Re: UTF-8 to UTF-16LE

From: John Cowan (jcowan@reutershealth.com)
Date: Tue Jul 08 2003 - 12:28:57 EDT

  • Next message: John Cowan: "Re: SPAM: Re: Yerushala(y)im - or Biblical Hebrew"

    Philippe Verdy scripsit:

    > Not bogous: the HTTP header is less important than an explicit
    > declaration in the XML document.

    You've misread me or RFC 3023 or both. The charset parameter in the MIME
    header *overrides* the encoding declaration in the XML content.
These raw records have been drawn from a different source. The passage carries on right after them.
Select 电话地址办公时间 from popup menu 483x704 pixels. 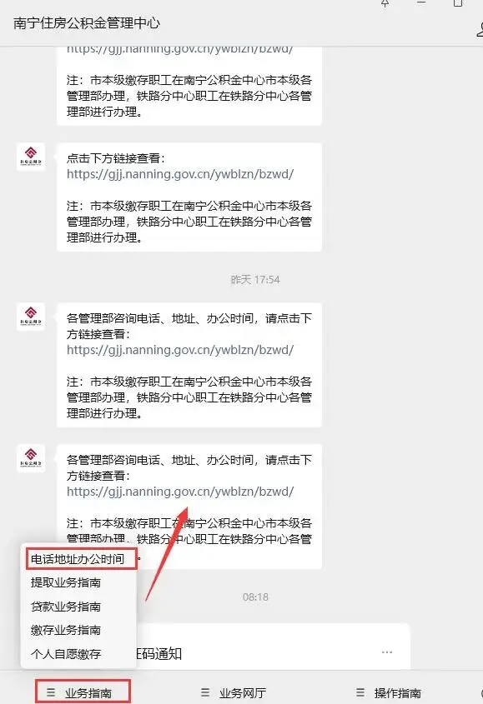(78, 559)
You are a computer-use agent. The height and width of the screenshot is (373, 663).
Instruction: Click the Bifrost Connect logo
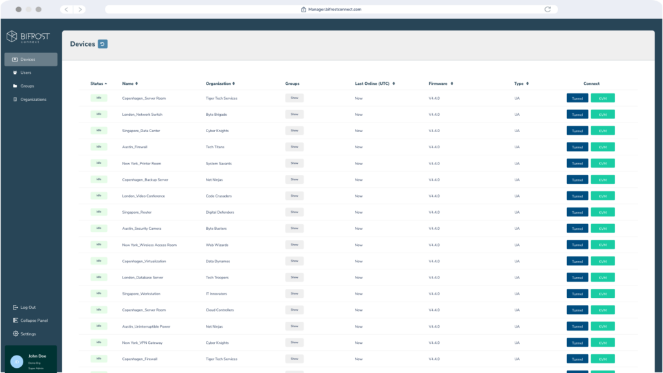click(28, 37)
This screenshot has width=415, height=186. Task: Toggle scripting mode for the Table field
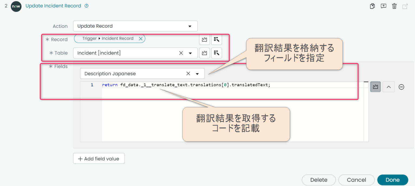(204, 53)
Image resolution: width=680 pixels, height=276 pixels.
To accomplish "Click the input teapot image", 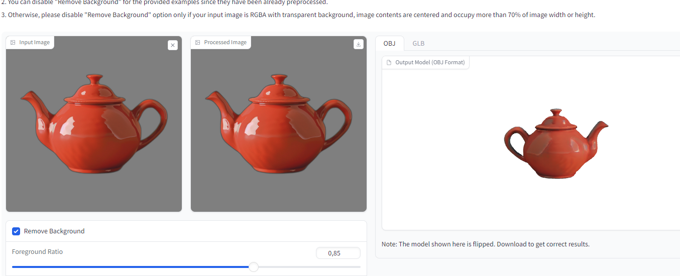I will pos(94,125).
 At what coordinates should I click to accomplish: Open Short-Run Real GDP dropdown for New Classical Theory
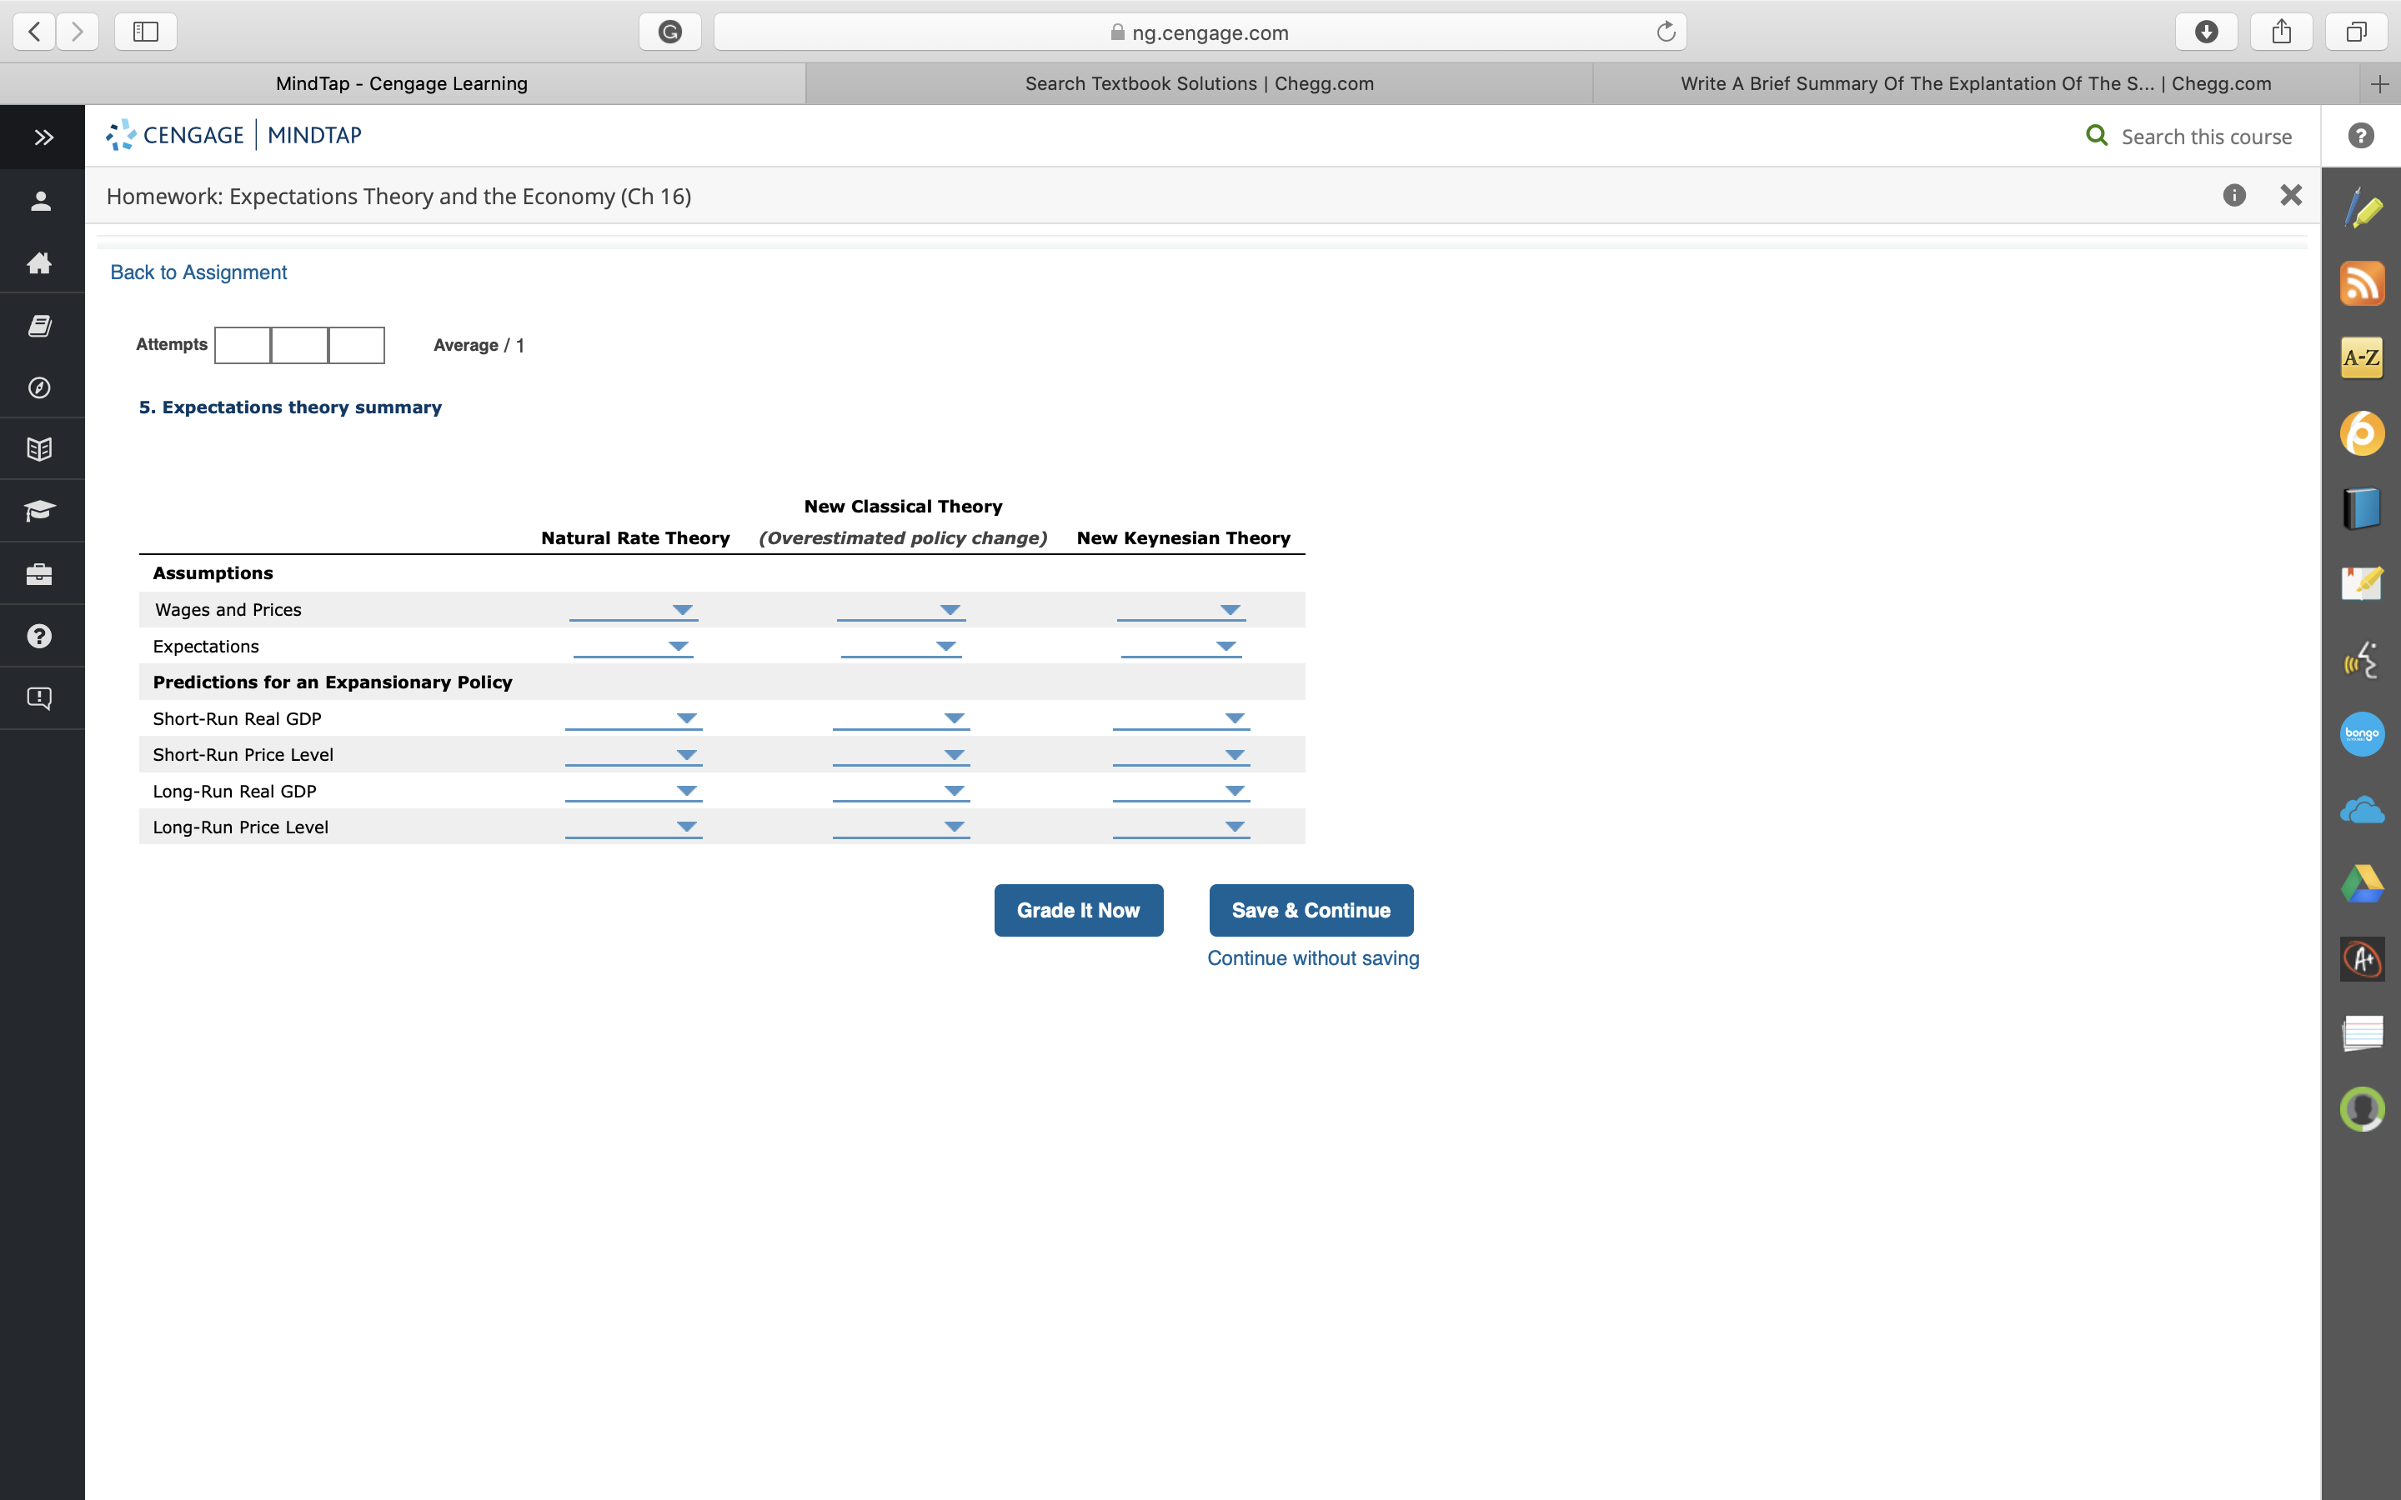coord(901,718)
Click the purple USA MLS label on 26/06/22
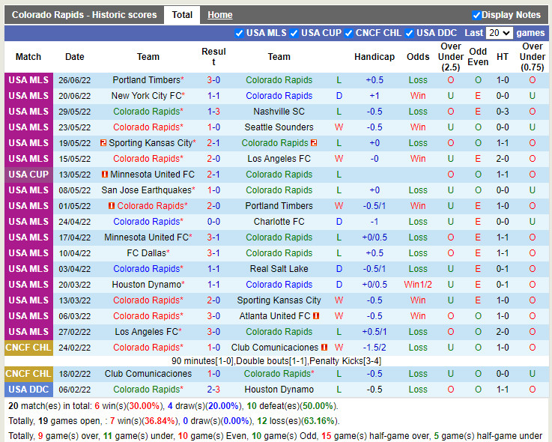This screenshot has height=442, width=552. click(28, 80)
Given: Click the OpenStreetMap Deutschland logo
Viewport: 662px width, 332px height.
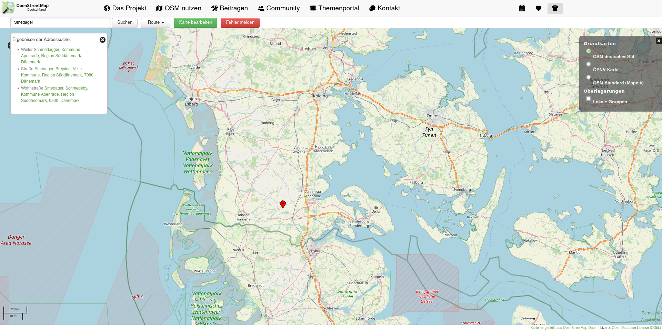Looking at the screenshot, I should [26, 8].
If the
    header says "ISO 8859-1", then the character encoding of the contents is
    ISO 8859-1, no matter what the encoding declaration says or doesn't say.

    What is even worse is that if the media type is text/xml (as opposed to
    application/xml), and the charset parameter is not specified, the
    character encoding of the contents is US-ASCII, again no matter what
    the encoding declaration says or doesn't say.

    > The default UTF-8/UTF-16 only applies to the case where there is
    > *neither* a XML declaration, *nor* an external meta-data declaration
    > such as HTTP headers.

    Correct.

    > However the BOM may be omitted from the "UTF-16" encoding scheme,
    > and in that case it MUST be decoded only as UTF-16BE.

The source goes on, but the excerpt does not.